Representation of Mark-up
Because HTML has only limited capacity for displaying the subtleties of TEI mark-up, the following editorial conventions have been adopted for display purposes:
- Editorial macrons are retained in the XML mark-up but have been omitted from the HTML display in order to facilitate searching.
- e with an ogonek (i.e. ‘ę’) is used to represent MS tall e in the XML encoding, but to facilitate searching is represented in the HTML display by ordinary e.
- The punctum delens used over certain consonants to indicate lenition is represented in the HTML display by a following h and underlining; thus ċ is represented as ch. Underlining is omitted only in those texts in which the punctum is the sole means of indicating lenition.

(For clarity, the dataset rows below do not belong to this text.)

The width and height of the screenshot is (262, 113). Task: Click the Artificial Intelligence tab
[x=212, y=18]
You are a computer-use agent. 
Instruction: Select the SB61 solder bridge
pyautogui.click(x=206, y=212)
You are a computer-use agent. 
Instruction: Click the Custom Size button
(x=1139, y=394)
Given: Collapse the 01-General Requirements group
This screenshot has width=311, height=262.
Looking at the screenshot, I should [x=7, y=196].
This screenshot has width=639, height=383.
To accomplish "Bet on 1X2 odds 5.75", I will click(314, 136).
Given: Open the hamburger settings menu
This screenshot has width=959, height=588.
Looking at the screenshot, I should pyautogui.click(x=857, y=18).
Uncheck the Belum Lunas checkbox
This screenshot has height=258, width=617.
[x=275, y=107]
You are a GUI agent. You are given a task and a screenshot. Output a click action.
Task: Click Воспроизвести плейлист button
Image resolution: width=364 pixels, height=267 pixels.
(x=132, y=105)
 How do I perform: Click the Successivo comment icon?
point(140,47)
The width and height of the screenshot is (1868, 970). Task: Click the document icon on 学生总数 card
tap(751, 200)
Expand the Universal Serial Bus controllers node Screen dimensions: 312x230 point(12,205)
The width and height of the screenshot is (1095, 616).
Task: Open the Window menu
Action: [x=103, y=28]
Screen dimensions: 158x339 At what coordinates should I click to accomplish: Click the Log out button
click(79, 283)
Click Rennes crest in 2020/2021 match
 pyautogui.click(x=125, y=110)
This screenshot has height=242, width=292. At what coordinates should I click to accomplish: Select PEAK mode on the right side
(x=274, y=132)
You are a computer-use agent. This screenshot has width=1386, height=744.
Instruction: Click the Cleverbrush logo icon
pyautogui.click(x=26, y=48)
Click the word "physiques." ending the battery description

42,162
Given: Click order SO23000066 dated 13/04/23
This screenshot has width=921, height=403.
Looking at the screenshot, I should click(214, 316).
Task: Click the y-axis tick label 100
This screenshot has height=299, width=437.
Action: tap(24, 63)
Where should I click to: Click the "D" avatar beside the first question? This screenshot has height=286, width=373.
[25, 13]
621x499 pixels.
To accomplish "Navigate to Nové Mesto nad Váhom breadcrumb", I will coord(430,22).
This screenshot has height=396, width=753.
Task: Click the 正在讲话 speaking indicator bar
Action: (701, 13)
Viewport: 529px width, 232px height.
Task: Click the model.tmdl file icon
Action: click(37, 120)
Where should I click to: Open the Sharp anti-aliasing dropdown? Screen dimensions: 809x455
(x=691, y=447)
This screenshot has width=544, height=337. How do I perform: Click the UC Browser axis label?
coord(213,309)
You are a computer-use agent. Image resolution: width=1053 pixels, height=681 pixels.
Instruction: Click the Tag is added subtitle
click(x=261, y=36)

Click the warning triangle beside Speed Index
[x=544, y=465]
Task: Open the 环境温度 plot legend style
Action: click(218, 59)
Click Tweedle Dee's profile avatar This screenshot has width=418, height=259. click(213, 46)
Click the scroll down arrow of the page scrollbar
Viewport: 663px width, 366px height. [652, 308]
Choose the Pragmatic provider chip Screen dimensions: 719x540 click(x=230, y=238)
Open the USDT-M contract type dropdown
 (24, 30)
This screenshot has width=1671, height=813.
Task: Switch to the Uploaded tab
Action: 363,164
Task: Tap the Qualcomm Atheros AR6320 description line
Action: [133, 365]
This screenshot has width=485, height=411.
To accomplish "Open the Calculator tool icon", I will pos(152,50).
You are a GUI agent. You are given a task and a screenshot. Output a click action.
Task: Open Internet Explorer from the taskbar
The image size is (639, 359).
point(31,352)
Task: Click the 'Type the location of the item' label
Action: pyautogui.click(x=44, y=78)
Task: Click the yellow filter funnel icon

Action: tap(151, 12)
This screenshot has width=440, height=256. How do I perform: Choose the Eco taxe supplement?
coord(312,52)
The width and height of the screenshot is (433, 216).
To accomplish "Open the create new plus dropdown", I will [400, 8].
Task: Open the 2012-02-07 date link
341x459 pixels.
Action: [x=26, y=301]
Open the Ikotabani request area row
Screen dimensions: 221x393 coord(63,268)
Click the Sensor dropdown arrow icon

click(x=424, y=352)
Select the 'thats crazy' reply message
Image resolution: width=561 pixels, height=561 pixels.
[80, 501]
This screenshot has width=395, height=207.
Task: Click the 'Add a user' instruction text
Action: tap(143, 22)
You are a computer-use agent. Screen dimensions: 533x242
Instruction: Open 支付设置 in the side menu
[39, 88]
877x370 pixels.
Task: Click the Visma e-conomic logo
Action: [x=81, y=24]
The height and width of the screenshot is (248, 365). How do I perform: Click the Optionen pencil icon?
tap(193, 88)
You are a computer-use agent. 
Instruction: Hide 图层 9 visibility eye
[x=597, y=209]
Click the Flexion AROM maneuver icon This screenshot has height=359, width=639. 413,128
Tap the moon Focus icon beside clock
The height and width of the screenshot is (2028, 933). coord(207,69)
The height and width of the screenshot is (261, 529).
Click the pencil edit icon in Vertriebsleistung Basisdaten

- Insular ampersand (Tironian et) is displayed as &
- The Latin abbreviation for vel is displayed as nó
- Editorial emendations and readings of which there are variants in other manuscripts are hyperlinked. Clicking these links will display the emendations/readings in a pop-up window.
- Words and phrases in a language other than that of the main text are displayed in bold font.
- Expansions of manuscript abbreviations are displayed in italics.
- Text supplied by the editor is enclosed between [square brackets].
- (Underlining between regular brackets) indicates text deleted by the editor.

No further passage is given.